■ DESCRIPTION OF THE TASK ■
Set down the lines below exactly as they appear, starting at the line that contains "Click the 'Bear" and ending after the line that contains "Open the Reddedilenler".
── SUPPLIED MATERIAL
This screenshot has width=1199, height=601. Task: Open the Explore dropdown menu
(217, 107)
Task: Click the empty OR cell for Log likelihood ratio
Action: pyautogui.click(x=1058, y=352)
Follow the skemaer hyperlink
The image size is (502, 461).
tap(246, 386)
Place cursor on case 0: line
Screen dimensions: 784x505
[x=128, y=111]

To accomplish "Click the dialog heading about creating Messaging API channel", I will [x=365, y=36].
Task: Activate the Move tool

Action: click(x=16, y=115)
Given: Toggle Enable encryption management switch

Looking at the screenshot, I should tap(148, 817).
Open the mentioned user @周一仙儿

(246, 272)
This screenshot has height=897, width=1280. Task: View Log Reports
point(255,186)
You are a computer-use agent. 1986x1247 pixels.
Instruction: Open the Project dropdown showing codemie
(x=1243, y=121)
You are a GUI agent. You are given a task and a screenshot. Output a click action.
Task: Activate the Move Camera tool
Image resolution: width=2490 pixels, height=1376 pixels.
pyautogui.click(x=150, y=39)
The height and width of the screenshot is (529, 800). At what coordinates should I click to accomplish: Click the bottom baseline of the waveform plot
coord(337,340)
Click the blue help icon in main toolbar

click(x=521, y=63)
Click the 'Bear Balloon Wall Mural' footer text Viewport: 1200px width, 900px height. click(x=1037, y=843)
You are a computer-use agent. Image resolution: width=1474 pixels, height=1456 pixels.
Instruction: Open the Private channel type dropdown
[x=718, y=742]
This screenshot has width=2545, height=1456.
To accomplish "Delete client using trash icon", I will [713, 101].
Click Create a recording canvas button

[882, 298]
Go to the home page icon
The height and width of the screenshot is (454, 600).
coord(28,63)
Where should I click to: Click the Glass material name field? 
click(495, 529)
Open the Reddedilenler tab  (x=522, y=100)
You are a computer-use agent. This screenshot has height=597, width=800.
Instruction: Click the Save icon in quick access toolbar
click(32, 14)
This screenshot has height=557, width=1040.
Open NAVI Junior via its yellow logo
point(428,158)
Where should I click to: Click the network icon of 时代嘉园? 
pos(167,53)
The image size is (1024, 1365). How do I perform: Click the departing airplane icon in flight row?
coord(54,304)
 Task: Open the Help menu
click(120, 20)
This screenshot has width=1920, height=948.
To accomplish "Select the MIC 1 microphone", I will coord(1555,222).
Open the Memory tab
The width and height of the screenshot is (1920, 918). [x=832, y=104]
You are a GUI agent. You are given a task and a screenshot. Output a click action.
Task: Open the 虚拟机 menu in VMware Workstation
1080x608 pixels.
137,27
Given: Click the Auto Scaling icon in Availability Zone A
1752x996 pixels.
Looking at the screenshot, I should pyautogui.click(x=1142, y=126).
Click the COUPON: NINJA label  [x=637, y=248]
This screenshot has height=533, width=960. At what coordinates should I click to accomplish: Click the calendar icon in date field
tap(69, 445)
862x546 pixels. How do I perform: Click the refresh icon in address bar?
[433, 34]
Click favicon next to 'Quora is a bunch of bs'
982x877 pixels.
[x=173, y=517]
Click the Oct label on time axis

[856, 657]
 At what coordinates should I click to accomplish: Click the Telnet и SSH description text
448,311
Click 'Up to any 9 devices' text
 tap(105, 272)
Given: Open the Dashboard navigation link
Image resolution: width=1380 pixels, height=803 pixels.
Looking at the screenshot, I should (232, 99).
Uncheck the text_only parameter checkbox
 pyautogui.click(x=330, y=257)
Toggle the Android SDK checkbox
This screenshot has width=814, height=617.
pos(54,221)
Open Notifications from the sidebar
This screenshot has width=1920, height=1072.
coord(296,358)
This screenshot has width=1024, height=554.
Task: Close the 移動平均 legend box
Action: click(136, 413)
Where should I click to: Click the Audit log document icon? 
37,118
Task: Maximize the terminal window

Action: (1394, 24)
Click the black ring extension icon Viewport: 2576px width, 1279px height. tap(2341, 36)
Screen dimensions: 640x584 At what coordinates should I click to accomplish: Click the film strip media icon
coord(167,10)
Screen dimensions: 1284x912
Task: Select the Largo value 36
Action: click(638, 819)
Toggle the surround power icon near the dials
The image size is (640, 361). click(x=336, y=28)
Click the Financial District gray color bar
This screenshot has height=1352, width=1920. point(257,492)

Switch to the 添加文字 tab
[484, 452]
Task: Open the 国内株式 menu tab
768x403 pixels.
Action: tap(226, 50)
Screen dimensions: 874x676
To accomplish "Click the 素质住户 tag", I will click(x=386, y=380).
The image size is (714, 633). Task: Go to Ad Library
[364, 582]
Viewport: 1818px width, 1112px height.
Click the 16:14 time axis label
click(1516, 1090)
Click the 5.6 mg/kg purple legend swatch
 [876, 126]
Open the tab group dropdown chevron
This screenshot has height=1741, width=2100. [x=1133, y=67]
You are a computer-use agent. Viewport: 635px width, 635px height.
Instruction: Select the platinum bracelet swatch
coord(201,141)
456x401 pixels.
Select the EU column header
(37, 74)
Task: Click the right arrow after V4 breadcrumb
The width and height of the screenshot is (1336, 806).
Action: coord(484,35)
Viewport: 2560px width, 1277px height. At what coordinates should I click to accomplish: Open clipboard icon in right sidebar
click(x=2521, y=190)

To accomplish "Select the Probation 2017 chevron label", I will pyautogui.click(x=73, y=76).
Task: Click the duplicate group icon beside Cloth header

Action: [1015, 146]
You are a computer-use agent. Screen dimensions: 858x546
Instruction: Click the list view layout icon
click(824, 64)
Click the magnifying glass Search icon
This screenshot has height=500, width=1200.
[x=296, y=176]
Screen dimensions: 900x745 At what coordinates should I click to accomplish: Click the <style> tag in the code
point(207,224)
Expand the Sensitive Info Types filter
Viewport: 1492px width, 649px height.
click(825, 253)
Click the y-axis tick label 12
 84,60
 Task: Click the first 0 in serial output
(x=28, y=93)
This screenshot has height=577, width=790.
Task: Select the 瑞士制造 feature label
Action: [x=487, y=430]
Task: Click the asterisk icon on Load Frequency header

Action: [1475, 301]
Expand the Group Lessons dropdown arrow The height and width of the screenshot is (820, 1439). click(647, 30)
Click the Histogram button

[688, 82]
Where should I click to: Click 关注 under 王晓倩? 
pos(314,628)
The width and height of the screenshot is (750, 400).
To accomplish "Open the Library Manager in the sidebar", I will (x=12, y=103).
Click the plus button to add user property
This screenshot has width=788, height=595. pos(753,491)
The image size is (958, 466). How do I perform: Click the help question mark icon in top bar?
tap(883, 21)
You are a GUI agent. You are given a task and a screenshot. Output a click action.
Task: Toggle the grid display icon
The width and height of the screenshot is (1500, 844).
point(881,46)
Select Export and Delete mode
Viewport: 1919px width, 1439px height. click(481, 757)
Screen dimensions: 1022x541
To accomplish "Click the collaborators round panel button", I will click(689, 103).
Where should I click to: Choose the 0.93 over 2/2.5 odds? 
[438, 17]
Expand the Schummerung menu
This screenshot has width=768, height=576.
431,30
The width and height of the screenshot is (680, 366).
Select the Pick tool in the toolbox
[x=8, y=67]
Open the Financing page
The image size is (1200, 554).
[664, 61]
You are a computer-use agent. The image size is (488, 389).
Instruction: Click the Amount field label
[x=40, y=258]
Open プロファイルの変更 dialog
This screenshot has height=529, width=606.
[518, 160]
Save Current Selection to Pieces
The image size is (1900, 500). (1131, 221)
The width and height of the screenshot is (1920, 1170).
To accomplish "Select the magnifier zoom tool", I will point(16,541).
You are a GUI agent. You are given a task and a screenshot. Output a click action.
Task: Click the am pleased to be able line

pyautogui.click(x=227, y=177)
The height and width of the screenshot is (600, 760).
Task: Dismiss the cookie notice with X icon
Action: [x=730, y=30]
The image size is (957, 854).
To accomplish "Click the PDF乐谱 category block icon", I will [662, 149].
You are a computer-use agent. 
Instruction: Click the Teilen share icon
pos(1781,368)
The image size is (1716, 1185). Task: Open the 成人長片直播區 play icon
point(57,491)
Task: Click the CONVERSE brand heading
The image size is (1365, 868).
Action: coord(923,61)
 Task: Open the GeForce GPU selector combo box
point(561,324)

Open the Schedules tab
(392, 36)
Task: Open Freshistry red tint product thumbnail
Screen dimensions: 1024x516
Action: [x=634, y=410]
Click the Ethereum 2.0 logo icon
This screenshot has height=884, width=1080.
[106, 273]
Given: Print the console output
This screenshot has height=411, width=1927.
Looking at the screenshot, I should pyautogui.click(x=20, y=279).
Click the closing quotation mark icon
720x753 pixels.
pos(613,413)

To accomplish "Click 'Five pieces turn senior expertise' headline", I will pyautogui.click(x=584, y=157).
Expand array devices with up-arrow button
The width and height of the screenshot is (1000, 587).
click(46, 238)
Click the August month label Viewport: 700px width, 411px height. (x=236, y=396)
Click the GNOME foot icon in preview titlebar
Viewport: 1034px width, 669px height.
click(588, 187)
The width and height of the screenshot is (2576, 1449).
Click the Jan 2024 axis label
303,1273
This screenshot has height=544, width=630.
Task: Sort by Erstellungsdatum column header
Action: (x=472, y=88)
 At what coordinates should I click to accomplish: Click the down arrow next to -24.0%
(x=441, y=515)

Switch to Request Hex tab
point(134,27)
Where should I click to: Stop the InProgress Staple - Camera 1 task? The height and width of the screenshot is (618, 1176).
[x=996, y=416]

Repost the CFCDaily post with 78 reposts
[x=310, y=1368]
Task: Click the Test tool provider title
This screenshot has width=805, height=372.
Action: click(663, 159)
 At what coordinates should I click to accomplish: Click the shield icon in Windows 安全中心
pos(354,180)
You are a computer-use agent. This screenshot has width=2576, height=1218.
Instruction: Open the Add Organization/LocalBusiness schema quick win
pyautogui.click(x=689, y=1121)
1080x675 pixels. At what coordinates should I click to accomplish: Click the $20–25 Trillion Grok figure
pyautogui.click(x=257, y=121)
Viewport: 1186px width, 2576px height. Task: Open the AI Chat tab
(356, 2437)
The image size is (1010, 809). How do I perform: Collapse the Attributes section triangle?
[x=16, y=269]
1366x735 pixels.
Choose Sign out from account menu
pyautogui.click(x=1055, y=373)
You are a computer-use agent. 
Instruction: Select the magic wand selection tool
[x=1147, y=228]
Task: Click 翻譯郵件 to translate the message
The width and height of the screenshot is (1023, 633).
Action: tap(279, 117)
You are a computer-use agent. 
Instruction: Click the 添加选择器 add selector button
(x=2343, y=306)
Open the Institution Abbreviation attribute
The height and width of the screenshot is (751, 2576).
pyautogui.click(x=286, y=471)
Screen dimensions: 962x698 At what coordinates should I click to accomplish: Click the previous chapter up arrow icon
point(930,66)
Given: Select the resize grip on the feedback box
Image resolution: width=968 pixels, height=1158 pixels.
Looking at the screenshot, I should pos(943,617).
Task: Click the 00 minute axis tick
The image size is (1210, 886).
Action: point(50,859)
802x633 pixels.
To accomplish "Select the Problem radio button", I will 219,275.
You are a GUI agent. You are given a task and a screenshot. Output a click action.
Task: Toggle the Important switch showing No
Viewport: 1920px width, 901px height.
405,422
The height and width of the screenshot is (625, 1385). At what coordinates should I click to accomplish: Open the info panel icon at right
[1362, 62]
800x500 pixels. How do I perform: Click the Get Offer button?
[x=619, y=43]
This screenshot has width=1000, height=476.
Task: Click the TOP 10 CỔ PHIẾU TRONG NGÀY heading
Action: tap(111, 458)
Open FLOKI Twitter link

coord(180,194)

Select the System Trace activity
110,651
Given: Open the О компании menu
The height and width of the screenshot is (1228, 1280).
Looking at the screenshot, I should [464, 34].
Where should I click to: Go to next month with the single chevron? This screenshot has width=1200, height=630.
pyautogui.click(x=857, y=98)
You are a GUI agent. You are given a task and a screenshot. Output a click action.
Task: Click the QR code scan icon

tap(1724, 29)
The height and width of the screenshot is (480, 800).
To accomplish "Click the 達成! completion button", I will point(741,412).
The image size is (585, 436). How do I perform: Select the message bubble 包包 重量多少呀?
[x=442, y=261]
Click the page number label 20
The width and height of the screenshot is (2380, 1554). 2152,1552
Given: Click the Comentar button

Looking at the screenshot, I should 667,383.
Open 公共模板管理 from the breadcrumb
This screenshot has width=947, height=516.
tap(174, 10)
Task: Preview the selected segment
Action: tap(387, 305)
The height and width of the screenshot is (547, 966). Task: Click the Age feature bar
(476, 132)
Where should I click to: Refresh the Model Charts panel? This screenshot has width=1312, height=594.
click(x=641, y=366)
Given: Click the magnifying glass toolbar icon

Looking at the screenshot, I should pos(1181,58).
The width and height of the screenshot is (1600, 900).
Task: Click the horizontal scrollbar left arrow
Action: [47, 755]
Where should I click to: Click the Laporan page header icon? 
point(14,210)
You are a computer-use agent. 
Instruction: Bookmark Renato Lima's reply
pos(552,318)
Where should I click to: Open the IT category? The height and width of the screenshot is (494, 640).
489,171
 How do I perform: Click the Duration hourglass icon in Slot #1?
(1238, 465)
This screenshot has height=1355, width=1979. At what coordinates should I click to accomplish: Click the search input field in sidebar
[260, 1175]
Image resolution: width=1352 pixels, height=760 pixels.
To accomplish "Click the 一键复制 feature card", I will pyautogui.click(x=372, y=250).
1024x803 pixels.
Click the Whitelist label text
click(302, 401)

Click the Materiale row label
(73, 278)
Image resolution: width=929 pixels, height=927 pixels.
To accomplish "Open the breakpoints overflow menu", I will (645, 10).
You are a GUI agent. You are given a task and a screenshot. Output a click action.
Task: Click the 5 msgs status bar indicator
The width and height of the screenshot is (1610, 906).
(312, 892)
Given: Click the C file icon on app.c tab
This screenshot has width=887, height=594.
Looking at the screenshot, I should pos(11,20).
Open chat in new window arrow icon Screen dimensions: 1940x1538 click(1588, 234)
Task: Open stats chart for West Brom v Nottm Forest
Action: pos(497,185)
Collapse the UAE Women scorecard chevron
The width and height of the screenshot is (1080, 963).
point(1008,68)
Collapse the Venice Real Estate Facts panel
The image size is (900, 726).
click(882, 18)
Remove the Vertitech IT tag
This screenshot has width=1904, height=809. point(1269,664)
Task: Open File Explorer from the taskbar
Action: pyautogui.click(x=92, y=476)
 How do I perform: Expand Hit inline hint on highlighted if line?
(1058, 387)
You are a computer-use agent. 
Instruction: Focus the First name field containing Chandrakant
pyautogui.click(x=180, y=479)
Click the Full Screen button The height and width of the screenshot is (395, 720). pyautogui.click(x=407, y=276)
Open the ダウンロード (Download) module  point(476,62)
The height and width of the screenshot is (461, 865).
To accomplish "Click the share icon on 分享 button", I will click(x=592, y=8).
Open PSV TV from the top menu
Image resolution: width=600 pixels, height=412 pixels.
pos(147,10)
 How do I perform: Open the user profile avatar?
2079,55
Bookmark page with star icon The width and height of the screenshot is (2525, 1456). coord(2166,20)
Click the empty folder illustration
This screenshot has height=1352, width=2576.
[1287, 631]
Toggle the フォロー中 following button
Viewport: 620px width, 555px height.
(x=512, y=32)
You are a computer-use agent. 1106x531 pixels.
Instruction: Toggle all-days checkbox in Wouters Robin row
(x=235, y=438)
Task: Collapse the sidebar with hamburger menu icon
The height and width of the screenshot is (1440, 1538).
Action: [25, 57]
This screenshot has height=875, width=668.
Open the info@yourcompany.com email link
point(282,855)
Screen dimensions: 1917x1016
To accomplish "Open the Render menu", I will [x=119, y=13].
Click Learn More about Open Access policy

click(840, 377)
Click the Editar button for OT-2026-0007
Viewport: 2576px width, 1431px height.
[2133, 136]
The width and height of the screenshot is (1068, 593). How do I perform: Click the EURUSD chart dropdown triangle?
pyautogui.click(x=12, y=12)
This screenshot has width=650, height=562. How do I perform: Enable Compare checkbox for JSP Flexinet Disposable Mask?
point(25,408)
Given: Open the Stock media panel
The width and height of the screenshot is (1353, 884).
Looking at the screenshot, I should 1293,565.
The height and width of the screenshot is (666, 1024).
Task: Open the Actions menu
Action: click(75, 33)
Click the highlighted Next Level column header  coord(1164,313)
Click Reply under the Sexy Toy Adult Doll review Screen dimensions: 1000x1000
────
■ TASK SOLUTION ■
Click the 'Bear Balloon Wall Mural' footer text Viewport: 1200px width, 900px height. click(x=1037, y=843)
You are a computer-use agent. Image resolution: width=1474 pixels, height=1456 pixels.
Instruction: Open the Private channel type dropdown
[x=718, y=742]
This screenshot has width=2545, height=1456.
To accomplish "Delete client using trash icon", I will [713, 101].
Click Create a recording canvas button

[882, 298]
Go to the home page icon
The height and width of the screenshot is (454, 600).
coord(28,63)
Where should I click to: Click the Glass material name field? 
click(495, 529)
Open the Reddedilenler tab  (x=522, y=100)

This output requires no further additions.